• **EXERCISE BRIEF**
Lines that include the string "Virtual" are the ones to copy from the entries below.

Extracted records

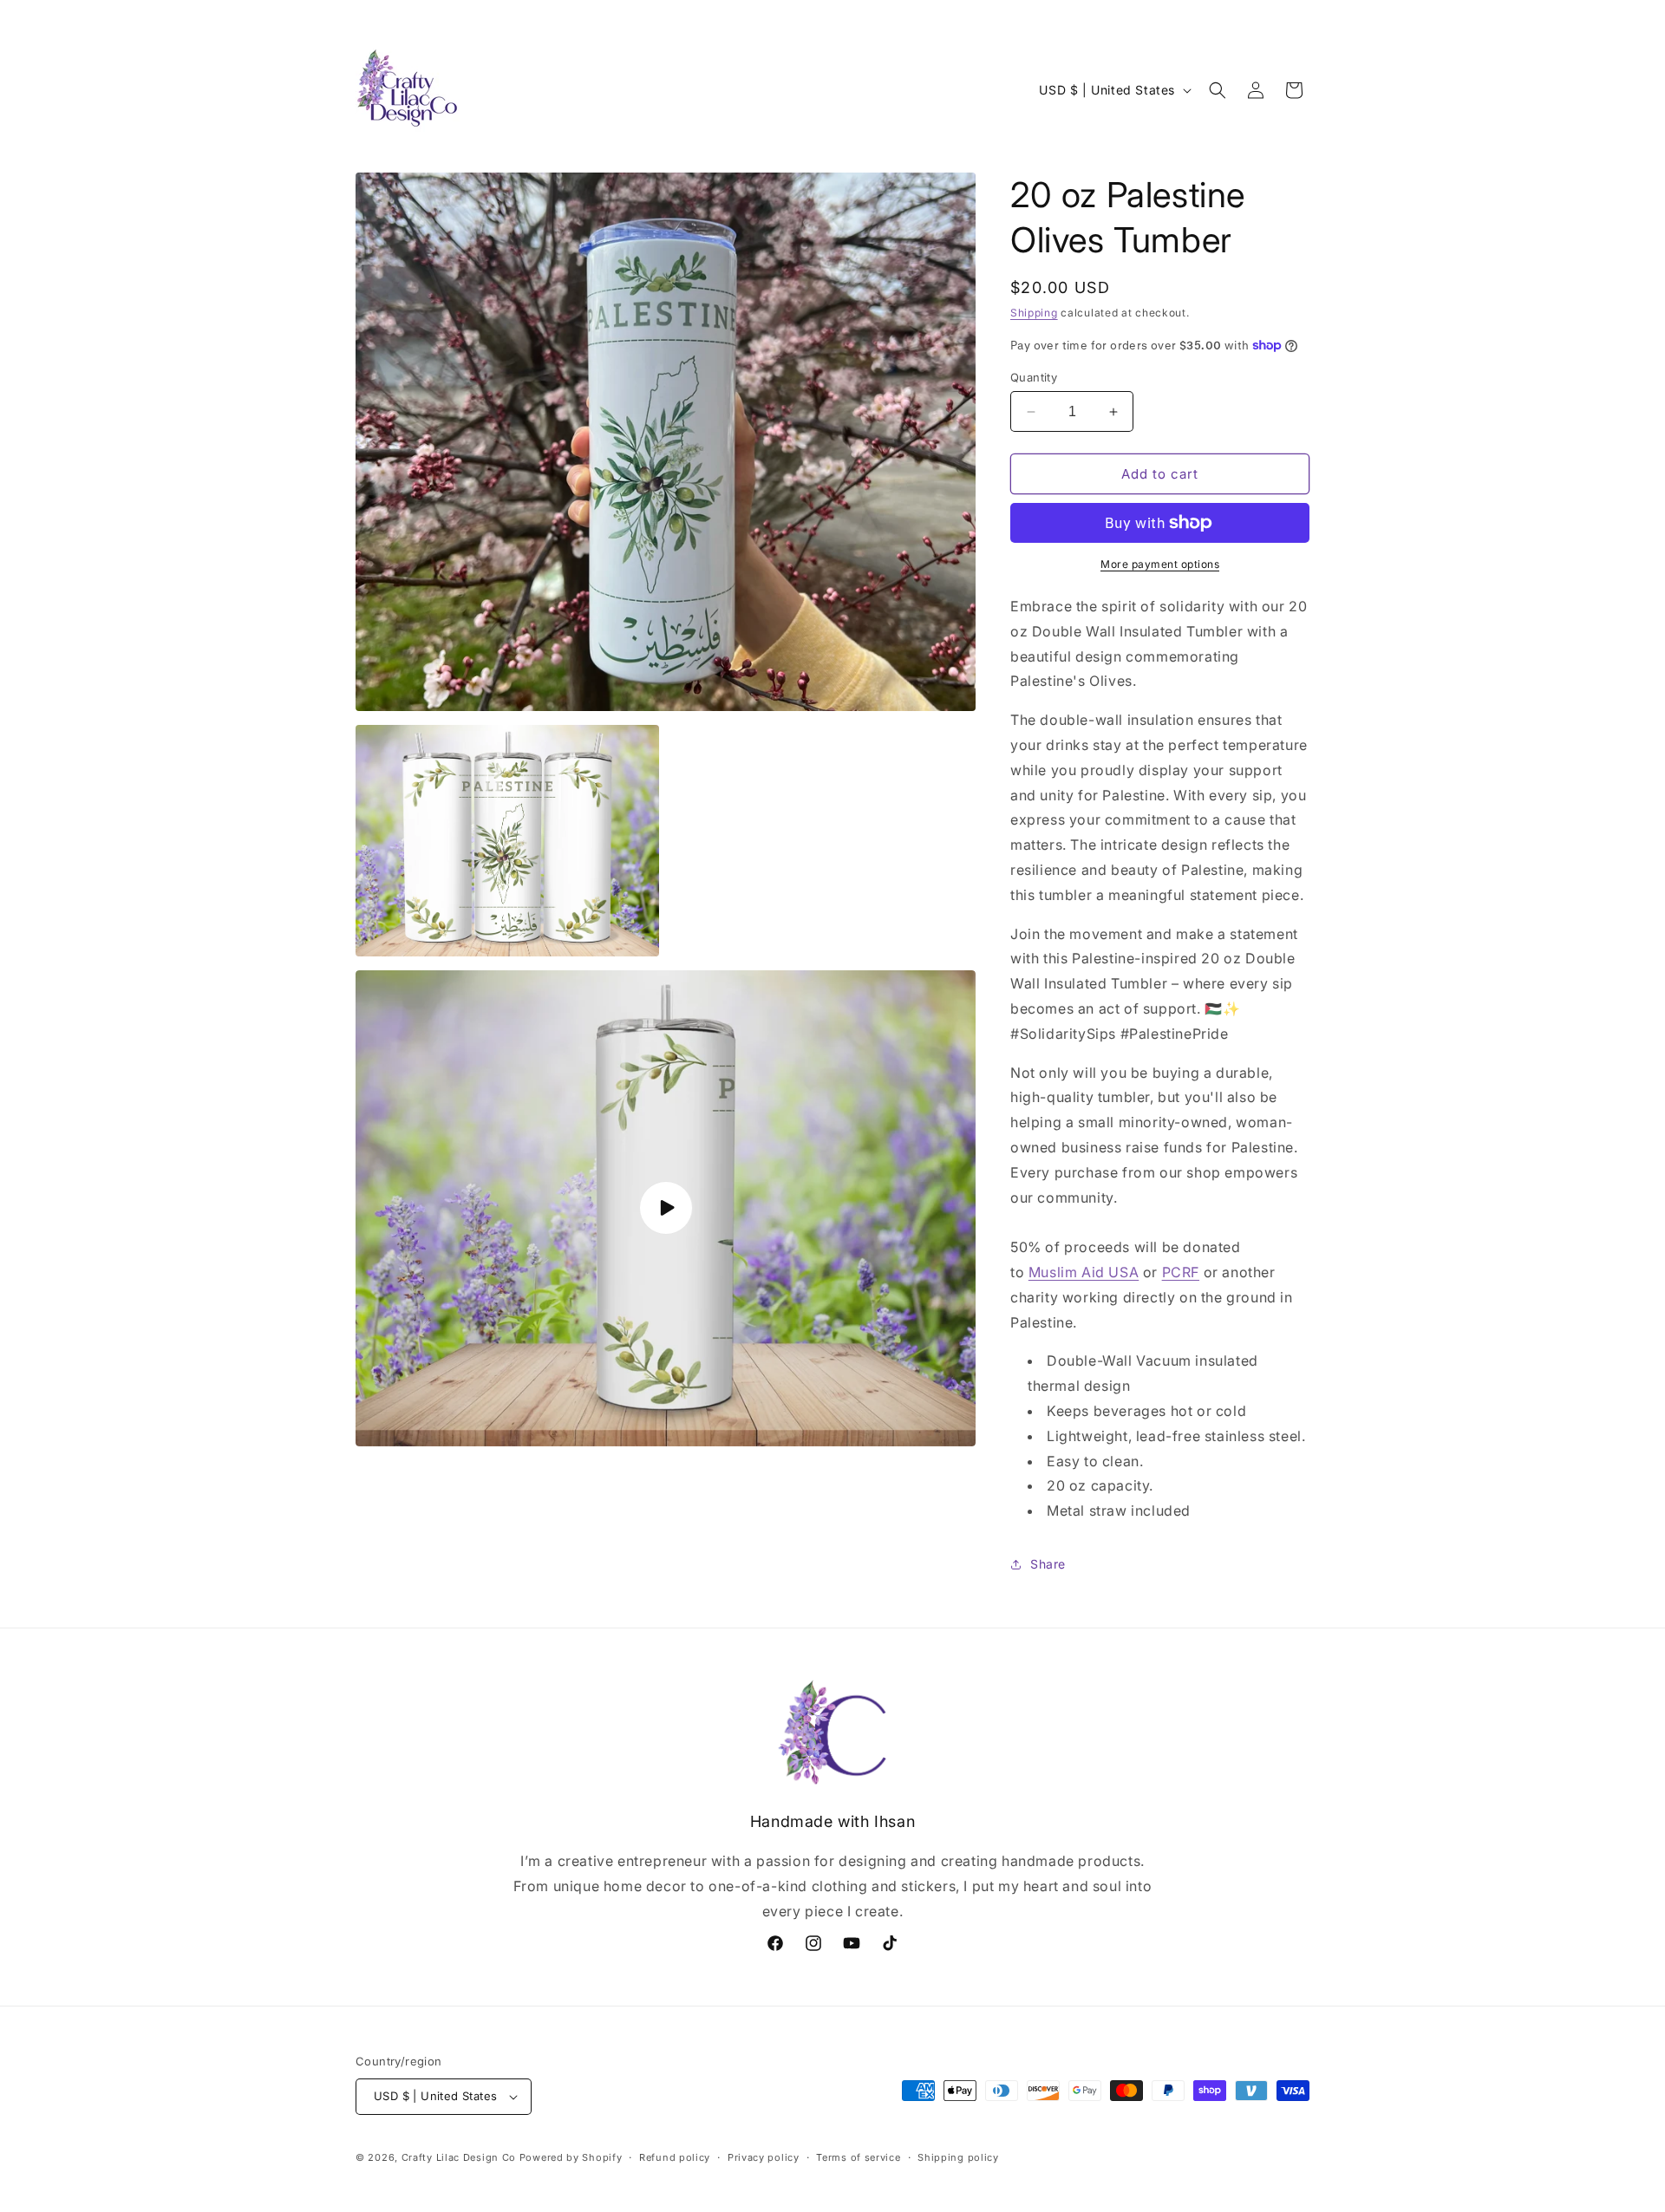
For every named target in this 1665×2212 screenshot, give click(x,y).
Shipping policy (958, 2157)
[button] (1217, 90)
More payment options (1159, 564)
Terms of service (858, 2157)
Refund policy (674, 2157)
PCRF (1180, 1272)
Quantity (1033, 377)
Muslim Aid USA (1083, 1272)
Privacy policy (764, 2157)
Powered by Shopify (571, 2157)
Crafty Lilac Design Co (459, 2157)
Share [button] (1048, 1563)
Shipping (1034, 312)
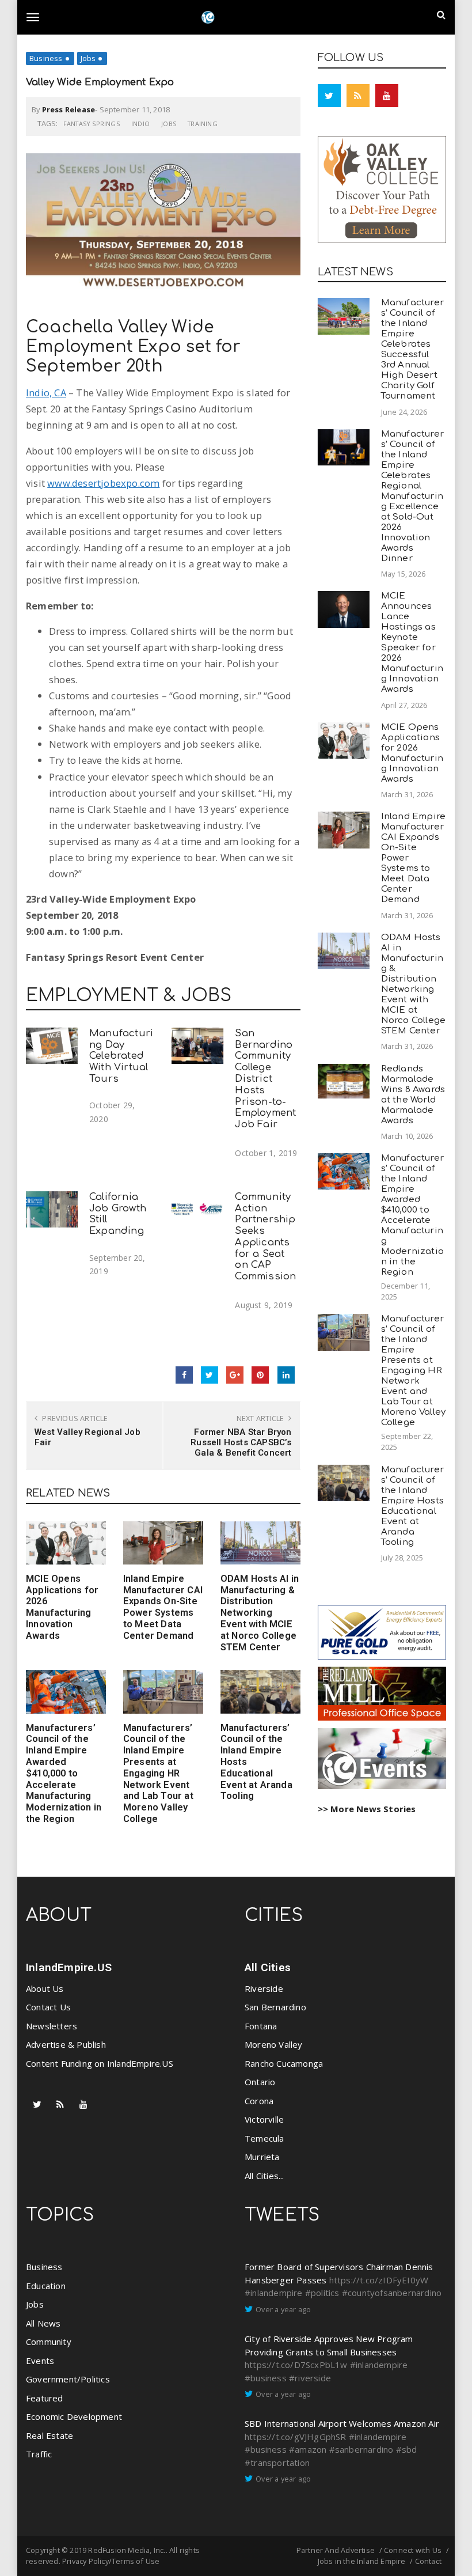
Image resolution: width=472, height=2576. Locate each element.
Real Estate (49, 2435)
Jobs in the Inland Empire (362, 2561)
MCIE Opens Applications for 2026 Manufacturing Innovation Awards (62, 1607)
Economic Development (74, 2416)
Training (203, 123)
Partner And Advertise (335, 2550)
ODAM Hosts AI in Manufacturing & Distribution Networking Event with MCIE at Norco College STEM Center (259, 1613)
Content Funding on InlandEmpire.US (99, 2063)
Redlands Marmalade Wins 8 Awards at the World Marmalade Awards (413, 1095)
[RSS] (358, 95)
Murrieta (262, 2156)
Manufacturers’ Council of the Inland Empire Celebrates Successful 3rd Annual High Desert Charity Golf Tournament (412, 349)
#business (266, 2378)
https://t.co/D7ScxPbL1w (296, 2364)
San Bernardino (275, 2007)
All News (43, 2323)
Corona (259, 2101)
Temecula (264, 2138)
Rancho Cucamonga (284, 2063)
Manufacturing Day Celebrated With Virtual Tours (121, 1056)
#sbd (406, 2449)
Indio (140, 123)
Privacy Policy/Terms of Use (110, 2561)
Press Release (69, 109)
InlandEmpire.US (69, 1967)
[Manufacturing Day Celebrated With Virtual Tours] (52, 1046)
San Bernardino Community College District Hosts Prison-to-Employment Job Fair (265, 1079)
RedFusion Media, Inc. (126, 2550)
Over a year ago (283, 2309)
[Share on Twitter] (209, 1375)
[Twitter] (329, 95)
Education (46, 2285)
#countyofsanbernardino (391, 2292)
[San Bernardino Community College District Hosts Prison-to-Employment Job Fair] (197, 1046)
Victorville (264, 2119)
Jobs (88, 58)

• **FINISHED EXERCISE**
Manufacturing Day Celebrated With Virtual Tours (121, 1056)
[Manufacturing Day Celebrated With Virtual Tours] (52, 1046)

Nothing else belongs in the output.